:: Excerpted data ::

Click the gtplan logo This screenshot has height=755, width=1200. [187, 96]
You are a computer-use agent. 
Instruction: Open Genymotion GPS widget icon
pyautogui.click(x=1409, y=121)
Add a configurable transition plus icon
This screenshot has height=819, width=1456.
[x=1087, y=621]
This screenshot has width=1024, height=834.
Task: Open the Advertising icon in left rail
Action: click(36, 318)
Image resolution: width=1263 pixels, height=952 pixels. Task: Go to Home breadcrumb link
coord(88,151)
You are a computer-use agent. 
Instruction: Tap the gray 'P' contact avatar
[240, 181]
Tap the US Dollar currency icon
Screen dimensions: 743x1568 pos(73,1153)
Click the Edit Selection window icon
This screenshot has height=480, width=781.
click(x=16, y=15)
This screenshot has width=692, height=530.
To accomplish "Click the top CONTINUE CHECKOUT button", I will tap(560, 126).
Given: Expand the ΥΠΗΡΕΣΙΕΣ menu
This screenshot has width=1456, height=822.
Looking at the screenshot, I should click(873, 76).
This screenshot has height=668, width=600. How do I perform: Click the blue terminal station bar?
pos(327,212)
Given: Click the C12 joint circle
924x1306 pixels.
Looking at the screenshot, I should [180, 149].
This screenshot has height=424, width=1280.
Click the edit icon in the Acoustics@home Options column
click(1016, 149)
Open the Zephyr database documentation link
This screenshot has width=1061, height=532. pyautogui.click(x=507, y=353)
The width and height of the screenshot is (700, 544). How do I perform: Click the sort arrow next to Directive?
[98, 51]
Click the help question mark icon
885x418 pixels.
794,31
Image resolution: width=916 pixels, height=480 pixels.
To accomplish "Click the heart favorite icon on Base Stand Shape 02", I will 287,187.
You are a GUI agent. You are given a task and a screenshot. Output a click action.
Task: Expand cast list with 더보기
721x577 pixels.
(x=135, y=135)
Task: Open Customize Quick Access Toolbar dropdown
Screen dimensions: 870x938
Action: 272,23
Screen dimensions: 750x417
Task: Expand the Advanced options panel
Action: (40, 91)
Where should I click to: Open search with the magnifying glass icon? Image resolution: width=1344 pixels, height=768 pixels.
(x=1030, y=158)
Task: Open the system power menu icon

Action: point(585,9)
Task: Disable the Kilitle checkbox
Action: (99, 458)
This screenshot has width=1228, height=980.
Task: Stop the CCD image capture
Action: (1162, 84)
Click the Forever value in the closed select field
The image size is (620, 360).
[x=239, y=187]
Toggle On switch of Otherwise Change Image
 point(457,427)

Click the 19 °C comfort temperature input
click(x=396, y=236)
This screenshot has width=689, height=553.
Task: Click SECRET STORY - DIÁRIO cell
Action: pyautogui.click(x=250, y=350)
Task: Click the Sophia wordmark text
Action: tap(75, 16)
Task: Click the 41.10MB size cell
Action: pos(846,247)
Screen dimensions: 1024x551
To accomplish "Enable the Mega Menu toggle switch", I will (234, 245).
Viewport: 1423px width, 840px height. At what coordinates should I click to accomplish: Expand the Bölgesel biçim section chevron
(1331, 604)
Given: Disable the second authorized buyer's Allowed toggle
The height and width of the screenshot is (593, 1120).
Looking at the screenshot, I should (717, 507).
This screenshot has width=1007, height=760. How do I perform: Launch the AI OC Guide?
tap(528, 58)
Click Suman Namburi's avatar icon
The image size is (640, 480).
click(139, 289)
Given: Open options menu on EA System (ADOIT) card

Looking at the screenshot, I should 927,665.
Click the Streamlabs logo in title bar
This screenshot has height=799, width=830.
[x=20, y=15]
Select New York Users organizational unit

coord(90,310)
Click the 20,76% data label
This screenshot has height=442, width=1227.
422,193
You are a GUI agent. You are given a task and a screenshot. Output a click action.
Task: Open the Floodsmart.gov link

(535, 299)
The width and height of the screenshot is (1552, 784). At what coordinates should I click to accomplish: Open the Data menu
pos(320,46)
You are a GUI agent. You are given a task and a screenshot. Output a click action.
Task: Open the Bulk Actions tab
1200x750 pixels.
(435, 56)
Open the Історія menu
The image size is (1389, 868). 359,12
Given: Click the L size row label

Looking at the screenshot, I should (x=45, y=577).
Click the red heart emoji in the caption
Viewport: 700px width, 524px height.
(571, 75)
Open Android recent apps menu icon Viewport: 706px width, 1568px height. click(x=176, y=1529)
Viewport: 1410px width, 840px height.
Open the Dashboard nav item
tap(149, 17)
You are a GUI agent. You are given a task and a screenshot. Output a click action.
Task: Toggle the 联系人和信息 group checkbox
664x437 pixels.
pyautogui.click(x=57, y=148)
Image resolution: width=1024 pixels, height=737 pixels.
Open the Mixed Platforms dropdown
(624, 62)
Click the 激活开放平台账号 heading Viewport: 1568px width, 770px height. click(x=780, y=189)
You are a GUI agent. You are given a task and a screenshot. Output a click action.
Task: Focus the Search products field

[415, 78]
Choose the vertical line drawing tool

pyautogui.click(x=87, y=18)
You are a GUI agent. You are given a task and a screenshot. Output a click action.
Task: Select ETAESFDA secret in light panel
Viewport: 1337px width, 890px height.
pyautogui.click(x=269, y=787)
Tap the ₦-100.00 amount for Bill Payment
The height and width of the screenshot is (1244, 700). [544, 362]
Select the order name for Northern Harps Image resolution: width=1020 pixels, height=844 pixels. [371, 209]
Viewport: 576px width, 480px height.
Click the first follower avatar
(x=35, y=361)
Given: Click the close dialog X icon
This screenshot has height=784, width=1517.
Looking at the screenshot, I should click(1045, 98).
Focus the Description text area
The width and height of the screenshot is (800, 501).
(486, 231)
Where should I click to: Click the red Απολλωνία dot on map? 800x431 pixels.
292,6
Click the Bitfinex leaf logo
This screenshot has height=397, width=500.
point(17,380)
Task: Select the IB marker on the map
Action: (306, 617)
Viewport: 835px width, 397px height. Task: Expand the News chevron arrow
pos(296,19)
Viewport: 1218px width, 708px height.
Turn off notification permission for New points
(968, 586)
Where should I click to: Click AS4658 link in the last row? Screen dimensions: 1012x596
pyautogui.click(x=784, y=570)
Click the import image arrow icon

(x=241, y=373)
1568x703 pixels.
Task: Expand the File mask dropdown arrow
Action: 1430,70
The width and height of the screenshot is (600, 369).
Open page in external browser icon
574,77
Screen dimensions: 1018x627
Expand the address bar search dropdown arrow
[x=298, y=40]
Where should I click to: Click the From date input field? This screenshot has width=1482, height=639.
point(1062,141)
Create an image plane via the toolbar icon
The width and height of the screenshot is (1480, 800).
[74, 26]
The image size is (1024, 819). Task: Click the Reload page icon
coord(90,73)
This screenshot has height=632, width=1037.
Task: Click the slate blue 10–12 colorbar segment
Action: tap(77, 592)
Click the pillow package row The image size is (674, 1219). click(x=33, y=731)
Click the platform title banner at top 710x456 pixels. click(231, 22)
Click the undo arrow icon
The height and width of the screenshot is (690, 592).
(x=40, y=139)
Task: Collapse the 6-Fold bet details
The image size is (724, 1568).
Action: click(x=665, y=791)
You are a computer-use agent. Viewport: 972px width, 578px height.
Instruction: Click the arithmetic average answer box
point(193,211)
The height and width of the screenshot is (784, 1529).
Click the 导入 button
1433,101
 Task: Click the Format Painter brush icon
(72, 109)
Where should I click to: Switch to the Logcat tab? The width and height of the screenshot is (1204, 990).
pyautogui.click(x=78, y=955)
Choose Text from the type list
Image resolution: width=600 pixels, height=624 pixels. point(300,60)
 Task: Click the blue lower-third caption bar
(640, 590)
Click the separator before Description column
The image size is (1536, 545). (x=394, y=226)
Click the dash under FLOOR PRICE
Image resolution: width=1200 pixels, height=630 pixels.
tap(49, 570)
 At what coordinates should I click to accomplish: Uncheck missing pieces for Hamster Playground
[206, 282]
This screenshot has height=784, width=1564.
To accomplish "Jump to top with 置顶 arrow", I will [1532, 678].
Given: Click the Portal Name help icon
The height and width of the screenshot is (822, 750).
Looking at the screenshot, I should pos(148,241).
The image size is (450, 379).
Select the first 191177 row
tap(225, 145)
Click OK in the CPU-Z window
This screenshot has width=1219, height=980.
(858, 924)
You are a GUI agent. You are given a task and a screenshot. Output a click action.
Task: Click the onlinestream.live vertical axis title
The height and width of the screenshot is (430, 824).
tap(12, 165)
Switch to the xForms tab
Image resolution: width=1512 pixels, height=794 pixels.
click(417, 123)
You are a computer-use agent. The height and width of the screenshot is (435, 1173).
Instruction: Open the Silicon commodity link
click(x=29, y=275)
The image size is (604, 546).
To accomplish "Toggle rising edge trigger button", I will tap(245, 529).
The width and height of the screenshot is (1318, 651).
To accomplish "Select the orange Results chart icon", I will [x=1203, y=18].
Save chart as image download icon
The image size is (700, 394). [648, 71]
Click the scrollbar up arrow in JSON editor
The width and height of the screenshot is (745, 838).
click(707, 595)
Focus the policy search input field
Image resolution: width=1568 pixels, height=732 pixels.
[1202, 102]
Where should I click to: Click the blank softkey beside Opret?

:::

**Required action**
Work out how many lines of the entries include the word "computer", and respond with that number and nothing more.

**Written response**
4